If our child doesn’t want to listen to our advice

If our child doesn’t want to listen to our advice, then what they need now is something more than our rational suggestions.

What is it? I'm going to tell you in a moment. But first: it can be hard to resist insisting on feeding our advice to the kids, even though it's obvious they don't want it.


Why hard?


Because the same moment we are dealing with a whirlpool of our feelings in response to what we hear and see:


  • He needs my help right away!

  • He is uncontrollable!

  • How is he/she actually gonna live with such reactions to life events?

  • I’m a useless parent: failed to teach, to protect, to prevent…

  • She is speaking my mother’s/ father’s words (that used to hurt me)!

  • She/ he is always being rude! I can’t stand it! (I need to make him/her stop at any cost)
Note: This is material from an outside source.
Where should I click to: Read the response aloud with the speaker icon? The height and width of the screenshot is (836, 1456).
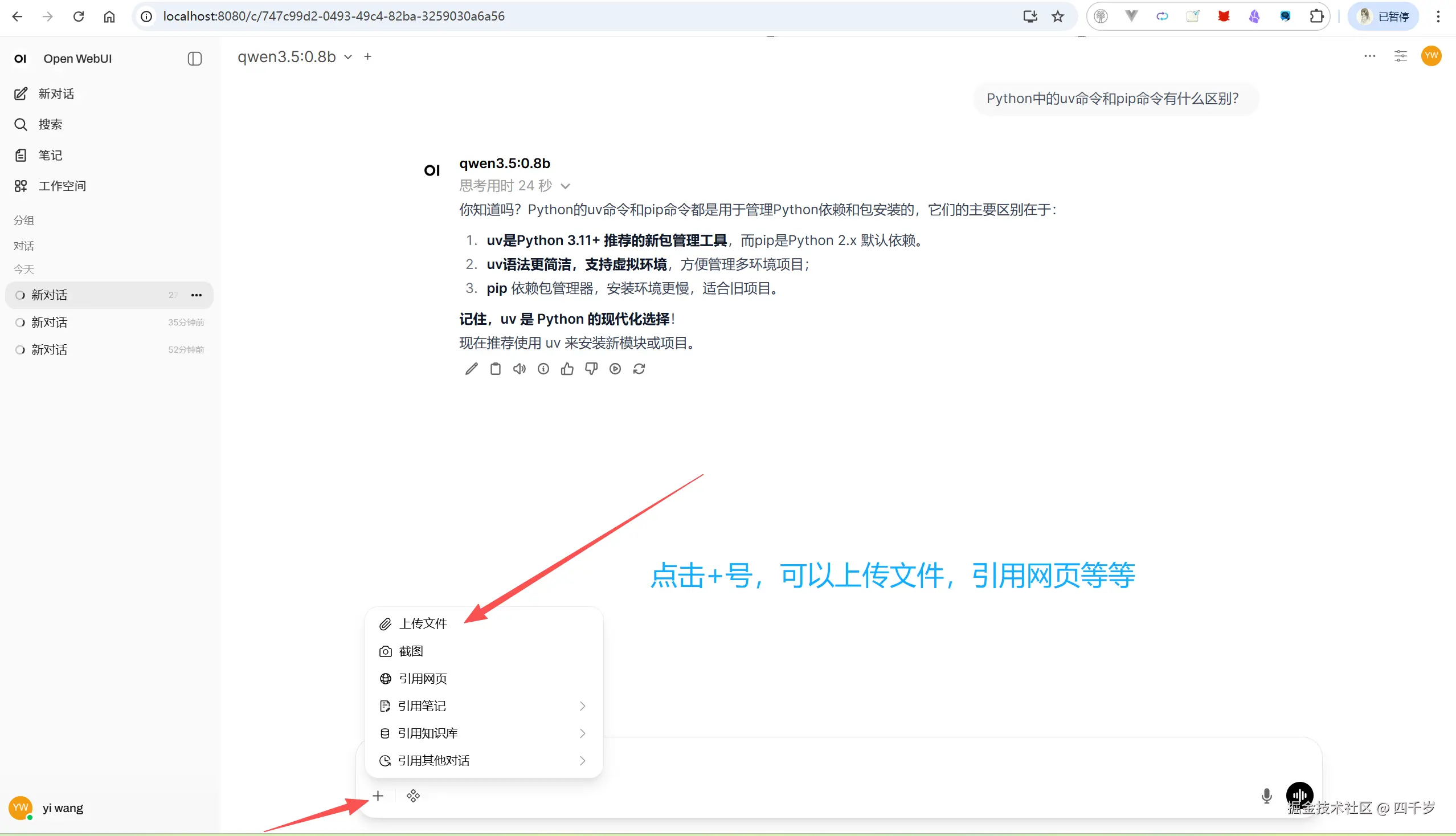click(520, 369)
  • How dare he leave and shut the door in front of me?!

  • What am I gonna do if she shuts down now and I lose contact with her?

  • I’m a bad mother/ father!


...and the list is endless.

(I’ve gone over every reaction that I personally know; however, if I dig more, I’ll probably find as many))
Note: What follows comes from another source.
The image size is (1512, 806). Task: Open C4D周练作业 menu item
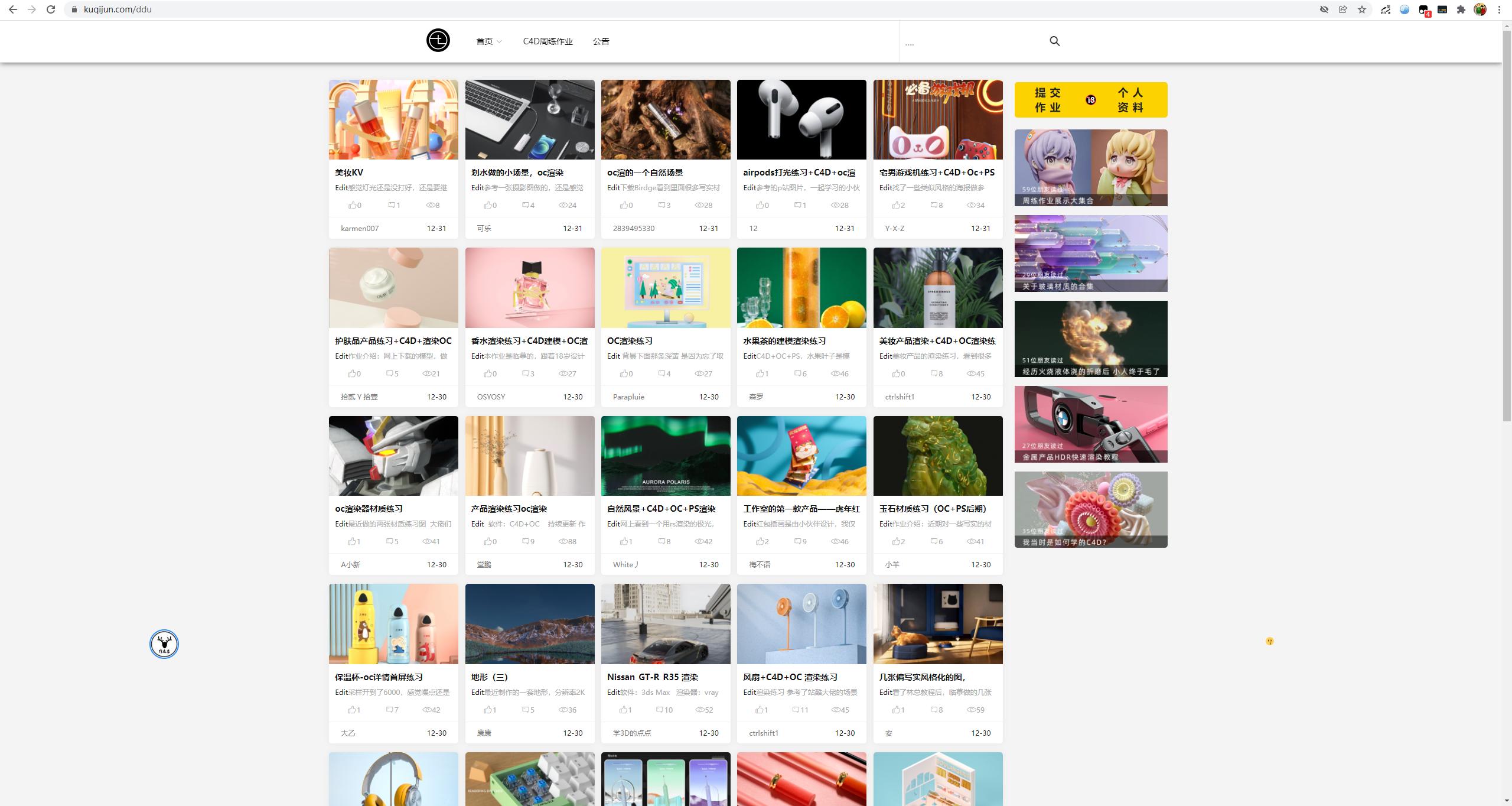548,41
Easy (and hard at the same time)... Be understood, be heard and accepted with their actual feelings (no matter how childish or inappropriate they seem).


BUT! Our reaction itself doesn't matter as much as the extent to which we are aware of this very reaction and our ability to hop on that wave crest (instead of letting it swirl us).


Saw - got aware - saddled up - and it’s not in our view any more - now we can think, feel and respond to challenges freely.


Yes, our feelings can be that easy to handle: once we’ve seen and perceived it, it’s getting dissolved. 


It’s not filling us up any more. Now we are looking at it outside of us, as an observer and not an owner. 


We’ve caught it by the tail and pulled it out of its hole.


However, we do need some effort of our attention and willpower to make that one step from one role to another. Literally make a step.


We can see how we’re stepping out of a cloud of our panic or burning fire of our rage (but first we closely watch what exact image of an emotion we see inside).


Now instead of our automatic reaction we are free enough to respond to a child with empathy and acceptance…


By saying something like: “I hear you”/ “I know how hard it must be”/ “Do you want me to just stay here beside you?”


This way we are creating the space for their emotions, without trying to cut them out or replace them with our reactions...


Now finishing with what I started with:


If our child doesn’t want to listen to our advice, then what he needs now is something more than our rational suggestions.